- WHAT IS BEING ASKED
Every line of the material below must be repeated exactly.

- DATA
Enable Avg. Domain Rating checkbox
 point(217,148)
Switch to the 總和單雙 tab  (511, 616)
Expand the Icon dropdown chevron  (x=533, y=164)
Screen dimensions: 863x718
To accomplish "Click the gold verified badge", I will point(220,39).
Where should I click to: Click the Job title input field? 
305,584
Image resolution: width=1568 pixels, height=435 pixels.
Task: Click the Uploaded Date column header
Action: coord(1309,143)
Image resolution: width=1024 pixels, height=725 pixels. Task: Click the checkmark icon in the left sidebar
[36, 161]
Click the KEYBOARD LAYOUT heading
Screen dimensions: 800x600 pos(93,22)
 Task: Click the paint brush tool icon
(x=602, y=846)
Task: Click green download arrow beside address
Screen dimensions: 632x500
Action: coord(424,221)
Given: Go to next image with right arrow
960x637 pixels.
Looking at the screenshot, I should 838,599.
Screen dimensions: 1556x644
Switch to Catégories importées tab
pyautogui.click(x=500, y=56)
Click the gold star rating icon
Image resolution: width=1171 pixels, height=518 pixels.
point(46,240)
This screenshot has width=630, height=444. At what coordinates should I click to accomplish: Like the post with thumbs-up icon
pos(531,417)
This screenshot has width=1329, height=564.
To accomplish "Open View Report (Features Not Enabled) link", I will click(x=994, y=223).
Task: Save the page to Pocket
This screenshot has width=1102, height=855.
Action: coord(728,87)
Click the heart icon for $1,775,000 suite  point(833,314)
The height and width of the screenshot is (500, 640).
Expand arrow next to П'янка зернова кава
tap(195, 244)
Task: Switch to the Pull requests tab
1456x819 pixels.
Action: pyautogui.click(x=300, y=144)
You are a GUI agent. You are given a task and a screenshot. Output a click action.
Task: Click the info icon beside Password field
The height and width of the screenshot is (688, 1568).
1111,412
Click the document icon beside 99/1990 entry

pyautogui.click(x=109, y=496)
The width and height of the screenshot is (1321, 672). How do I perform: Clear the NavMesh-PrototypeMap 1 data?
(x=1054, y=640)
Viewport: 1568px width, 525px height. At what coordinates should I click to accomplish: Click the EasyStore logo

- RESPONSE BELOW
Enable Avg. Domain Rating checkbox
 point(217,148)
Switch to the 總和單雙 tab  (511, 616)
Expand the Icon dropdown chevron  (x=533, y=164)
Screen dimensions: 863x718
To accomplish "Click the gold verified badge", I will point(220,39).
Where should I click to: Click the Job title input field? 
305,584
Image resolution: width=1568 pixels, height=435 pixels.
Task: Click the Uploaded Date column header
Action: coord(1309,143)
Image resolution: width=1024 pixels, height=725 pixels. Task: Click the checkmark icon in the left sidebar
[36, 161]
Click the KEYBOARD LAYOUT heading
Screen dimensions: 800x600 pos(93,22)
 Task: Click the paint brush tool icon
(x=602, y=846)
Task: Click green download arrow beside address
Screen dimensions: 632x500
Action: coord(424,221)
Given: Go to next image with right arrow
960x637 pixels.
Looking at the screenshot, I should 838,599.
Screen dimensions: 1556x644
Switch to Catégories importées tab
pyautogui.click(x=500, y=56)
Click the gold star rating icon
Image resolution: width=1171 pixels, height=518 pixels.
point(46,240)
This screenshot has width=630, height=444. At what coordinates should I click to accomplish: Like the post with thumbs-up icon
pos(531,417)
This screenshot has width=1329, height=564.
To accomplish "Open View Report (Features Not Enabled) link", I will click(x=994, y=223).
Task: Save the page to Pocket
This screenshot has width=1102, height=855.
Action: coord(728,87)
Click the heart icon for $1,775,000 suite  point(833,314)
The height and width of the screenshot is (500, 640).
Expand arrow next to П'янка зернова кава
tap(195, 244)
Task: Switch to the Pull requests tab
1456x819 pixels.
Action: pyautogui.click(x=300, y=144)
You are a GUI agent. You are given a task and a screenshot. Output a click action.
Task: Click the info icon beside Password field
The height and width of the screenshot is (688, 1568).
1111,412
Click the document icon beside 99/1990 entry

pyautogui.click(x=109, y=496)
The width and height of the screenshot is (1321, 672). How do I perform: Clear the NavMesh-PrototypeMap 1 data?
(x=1054, y=640)
Viewport: 1568px width, 525px height. At what coordinates should I click to accomplish: Click the EasyStore logo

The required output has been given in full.